• _Exercise_:
Please copy the lines starting at "Open the dashboard analytics trend icon" and ending at "Screen dimensions: 363x645 74,141", word for word.

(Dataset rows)
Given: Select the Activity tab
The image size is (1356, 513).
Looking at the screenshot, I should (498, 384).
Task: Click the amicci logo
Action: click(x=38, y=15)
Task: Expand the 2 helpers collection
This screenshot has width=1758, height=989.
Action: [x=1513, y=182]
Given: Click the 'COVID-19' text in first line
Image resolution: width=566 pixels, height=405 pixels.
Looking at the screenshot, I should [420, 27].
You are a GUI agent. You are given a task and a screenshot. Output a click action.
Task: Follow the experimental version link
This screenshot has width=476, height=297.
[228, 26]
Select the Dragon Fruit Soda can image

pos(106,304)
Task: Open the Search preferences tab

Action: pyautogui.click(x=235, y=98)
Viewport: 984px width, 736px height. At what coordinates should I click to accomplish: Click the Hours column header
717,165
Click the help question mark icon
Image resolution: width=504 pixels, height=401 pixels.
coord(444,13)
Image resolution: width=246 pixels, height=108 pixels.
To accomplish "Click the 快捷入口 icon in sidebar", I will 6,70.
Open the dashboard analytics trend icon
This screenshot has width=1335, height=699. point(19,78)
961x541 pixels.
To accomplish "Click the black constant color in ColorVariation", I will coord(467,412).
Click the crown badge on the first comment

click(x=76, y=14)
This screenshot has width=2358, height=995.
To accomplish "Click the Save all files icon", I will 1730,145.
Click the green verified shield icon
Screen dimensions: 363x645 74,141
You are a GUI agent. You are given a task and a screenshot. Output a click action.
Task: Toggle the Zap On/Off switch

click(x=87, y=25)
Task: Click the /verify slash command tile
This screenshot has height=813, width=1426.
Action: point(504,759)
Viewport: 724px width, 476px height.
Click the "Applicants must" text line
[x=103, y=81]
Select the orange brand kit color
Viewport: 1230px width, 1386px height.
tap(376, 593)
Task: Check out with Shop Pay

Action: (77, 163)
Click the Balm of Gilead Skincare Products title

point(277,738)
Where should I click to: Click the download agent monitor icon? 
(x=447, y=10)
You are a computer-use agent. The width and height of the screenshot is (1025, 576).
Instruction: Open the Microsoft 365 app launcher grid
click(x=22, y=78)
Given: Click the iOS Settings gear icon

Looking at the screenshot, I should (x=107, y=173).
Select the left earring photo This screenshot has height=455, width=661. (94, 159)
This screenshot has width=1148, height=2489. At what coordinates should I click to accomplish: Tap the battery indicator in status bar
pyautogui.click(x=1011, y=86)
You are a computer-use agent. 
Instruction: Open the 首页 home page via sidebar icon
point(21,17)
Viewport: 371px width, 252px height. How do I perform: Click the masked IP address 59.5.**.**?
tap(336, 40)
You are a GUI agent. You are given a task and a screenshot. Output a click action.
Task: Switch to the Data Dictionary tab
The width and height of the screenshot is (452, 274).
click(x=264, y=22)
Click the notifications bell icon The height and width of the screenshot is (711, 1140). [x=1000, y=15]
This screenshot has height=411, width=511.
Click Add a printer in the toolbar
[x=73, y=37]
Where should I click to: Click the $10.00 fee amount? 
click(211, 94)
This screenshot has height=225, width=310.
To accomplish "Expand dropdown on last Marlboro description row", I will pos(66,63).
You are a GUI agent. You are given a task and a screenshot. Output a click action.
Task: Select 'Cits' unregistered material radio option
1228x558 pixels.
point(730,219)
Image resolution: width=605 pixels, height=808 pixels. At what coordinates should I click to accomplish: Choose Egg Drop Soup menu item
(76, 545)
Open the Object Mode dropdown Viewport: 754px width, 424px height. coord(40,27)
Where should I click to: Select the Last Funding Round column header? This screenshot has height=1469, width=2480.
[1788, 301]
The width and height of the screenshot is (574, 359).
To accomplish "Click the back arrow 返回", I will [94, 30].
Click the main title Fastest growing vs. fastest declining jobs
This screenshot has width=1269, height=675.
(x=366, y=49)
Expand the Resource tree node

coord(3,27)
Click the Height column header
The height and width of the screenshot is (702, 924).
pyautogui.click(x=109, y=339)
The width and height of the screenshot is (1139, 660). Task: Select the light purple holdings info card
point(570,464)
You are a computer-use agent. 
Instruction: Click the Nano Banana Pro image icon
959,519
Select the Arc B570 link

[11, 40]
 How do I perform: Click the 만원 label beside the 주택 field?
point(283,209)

• _Completed exercise_:
Open the dashboard analytics trend icon
This screenshot has width=1335, height=699. point(19,78)
961x541 pixels.
To accomplish "Click the black constant color in ColorVariation", I will coord(467,412).
Click the crown badge on the first comment

click(x=76, y=14)
This screenshot has width=2358, height=995.
To accomplish "Click the Save all files icon", I will 1730,145.
Click the green verified shield icon
Screen dimensions: 363x645 74,141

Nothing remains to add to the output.